> Dataset excerpt
------------------------------
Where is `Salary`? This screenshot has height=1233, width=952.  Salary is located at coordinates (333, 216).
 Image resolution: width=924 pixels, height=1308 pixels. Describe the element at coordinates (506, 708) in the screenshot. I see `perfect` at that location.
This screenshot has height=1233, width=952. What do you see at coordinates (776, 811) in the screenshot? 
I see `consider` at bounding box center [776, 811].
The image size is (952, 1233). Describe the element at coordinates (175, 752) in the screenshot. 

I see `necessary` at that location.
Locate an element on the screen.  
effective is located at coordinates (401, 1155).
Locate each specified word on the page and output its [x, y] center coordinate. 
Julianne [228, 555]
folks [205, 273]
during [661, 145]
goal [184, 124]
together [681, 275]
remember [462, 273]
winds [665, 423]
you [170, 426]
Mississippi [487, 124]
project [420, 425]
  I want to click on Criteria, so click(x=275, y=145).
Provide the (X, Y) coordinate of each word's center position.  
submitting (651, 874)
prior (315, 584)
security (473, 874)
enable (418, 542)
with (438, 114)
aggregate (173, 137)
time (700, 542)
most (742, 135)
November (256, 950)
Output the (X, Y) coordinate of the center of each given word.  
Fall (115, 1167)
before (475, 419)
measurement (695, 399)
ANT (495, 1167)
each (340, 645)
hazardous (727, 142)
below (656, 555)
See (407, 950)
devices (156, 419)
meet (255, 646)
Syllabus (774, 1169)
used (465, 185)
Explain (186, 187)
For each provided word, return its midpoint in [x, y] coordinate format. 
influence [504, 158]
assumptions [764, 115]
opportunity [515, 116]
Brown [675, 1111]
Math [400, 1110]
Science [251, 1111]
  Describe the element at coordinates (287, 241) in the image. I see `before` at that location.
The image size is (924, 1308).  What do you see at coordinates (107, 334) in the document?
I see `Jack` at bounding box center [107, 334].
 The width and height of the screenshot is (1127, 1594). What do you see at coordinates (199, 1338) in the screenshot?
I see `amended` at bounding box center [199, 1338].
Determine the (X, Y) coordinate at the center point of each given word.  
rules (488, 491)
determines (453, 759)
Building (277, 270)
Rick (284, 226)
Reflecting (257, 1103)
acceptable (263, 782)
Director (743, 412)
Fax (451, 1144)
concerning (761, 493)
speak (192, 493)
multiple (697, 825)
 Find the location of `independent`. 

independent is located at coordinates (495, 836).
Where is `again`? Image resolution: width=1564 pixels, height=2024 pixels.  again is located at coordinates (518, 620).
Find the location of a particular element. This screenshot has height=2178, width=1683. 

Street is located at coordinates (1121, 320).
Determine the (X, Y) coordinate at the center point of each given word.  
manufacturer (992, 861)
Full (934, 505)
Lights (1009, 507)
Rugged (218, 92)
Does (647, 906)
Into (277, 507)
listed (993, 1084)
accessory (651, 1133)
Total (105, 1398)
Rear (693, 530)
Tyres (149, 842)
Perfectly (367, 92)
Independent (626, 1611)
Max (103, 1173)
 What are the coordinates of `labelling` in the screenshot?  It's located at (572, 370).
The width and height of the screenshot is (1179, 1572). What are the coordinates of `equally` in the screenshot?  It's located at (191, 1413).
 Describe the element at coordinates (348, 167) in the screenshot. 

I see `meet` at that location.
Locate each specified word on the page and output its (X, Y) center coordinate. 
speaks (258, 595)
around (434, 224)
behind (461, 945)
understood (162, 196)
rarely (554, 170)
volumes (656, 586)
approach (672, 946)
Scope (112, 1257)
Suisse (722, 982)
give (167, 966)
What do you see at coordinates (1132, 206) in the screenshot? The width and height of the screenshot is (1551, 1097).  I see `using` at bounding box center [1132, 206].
------------------------------
> Instructions to follow
Render every line of the records above as a numbered list, omitting blank lines.

> Exercise solution
1. Where is `Salary`? This screenshot has height=1233, width=952.  Salary is located at coordinates (333, 216).
2.  Image resolution: width=924 pixels, height=1308 pixels. Describe the element at coordinates (506, 708) in the screenshot. I see `perfect` at that location.
3. This screenshot has height=1233, width=952. What do you see at coordinates (776, 811) in the screenshot? 
4. I see `consider` at bounding box center [776, 811].
5. The image size is (952, 1233). Describe the element at coordinates (175, 752) in the screenshot. 
6. I see `necessary` at that location.
7. Locate an element on the screen.  
8. effective is located at coordinates (401, 1155).
9. Locate each specified word on the page and output its [x, y] center coordinate. 
10. Julianne [228, 555]
11. folks [205, 273]
12. during [661, 145]
13. goal [184, 124]
14. together [681, 275]
15. remember [462, 273]
16. winds [665, 423]
17. you [170, 426]
18. Mississippi [487, 124]
19. project [420, 425]
20.   I want to click on Criteria, so click(x=275, y=145).
21. Provide the (X, Y) coordinate of each word's center position.  
22. submitting (651, 874)
23. prior (315, 584)
24. security (473, 874)
25. enable (418, 542)
26. with (438, 114)
27. aggregate (173, 137)
28. time (700, 542)
29. most (742, 135)
30. November (256, 950)
31. Output the (X, Y) coordinate of the center of each given word.  
32. Fall (115, 1167)
33. before (475, 419)
34. measurement (695, 399)
35. ANT (495, 1167)
36. each (340, 645)
37. hazardous (727, 142)
38. below (656, 555)
39. See (407, 950)
40. devices (156, 419)
41. meet (255, 646)
42. Syllabus (774, 1169)
43. used (465, 185)
44. Explain (186, 187)
45. For each provided word, return its midpoint in [x, y] coordinate format. 
46. influence [504, 158]
47. assumptions [764, 115]
48. opportunity [515, 116]
49. Brown [675, 1111]
50. Math [400, 1110]
51. Science [251, 1111]
52.   Describe the element at coordinates (287, 241) in the image. I see `before` at that location.
53. The image size is (924, 1308).  What do you see at coordinates (107, 334) in the document?
54. I see `Jack` at bounding box center [107, 334].
55.  The width and height of the screenshot is (1127, 1594). What do you see at coordinates (199, 1338) in the screenshot?
56. I see `amended` at bounding box center [199, 1338].
57. Determine the (X, Y) coordinate at the center point of each given word.  
58. rules (488, 491)
59. determines (453, 759)
60. Building (277, 270)
61. Rick (284, 226)
62. Reflecting (257, 1103)
63. acceptable (263, 782)
64. Director (743, 412)
65. Fax (451, 1144)
66. concerning (761, 493)
67. speak (192, 493)
68. multiple (697, 825)
69.  Find the location of `independent`. 
70. independent is located at coordinates (495, 836).
71. Where is `again`? Image resolution: width=1564 pixels, height=2024 pixels.  again is located at coordinates (518, 620).
72. Find the location of a particular element. This screenshot has height=2178, width=1683. 
73. Street is located at coordinates (1121, 320).
74. Determine the (X, Y) coordinate at the center point of each given word.  
75. manufacturer (992, 861)
76. Full (934, 505)
77. Lights (1009, 507)
78. Rugged (218, 92)
79. Does (647, 906)
80. Into (277, 507)
81. listed (993, 1084)
82. accessory (651, 1133)
83. Total (105, 1398)
84. Rear (693, 530)
85. Tyres (149, 842)
86. Perfectly (367, 92)
87. Independent (626, 1611)
88. Max (103, 1173)
89.  What are the coordinates of `labelling` in the screenshot?  It's located at (572, 370).
90. The width and height of the screenshot is (1179, 1572). What are the coordinates of `equally` in the screenshot?  It's located at (191, 1413).
91.  Describe the element at coordinates (348, 167) in the screenshot. 
92. I see `meet` at that location.
93. Locate each specified word on the page and output its (X, Y) center coordinate. 
94. speaks (258, 595)
95. around (434, 224)
96. behind (461, 945)
97. understood (162, 196)
98. rarely (554, 170)
99. volumes (656, 586)
100. approach (672, 946)
101. Scope (112, 1257)
102. Suisse (722, 982)
103. give (167, 966)
104. What do you see at coordinates (1132, 206) in the screenshot? The width and height of the screenshot is (1551, 1097).  I see `using` at bounding box center [1132, 206].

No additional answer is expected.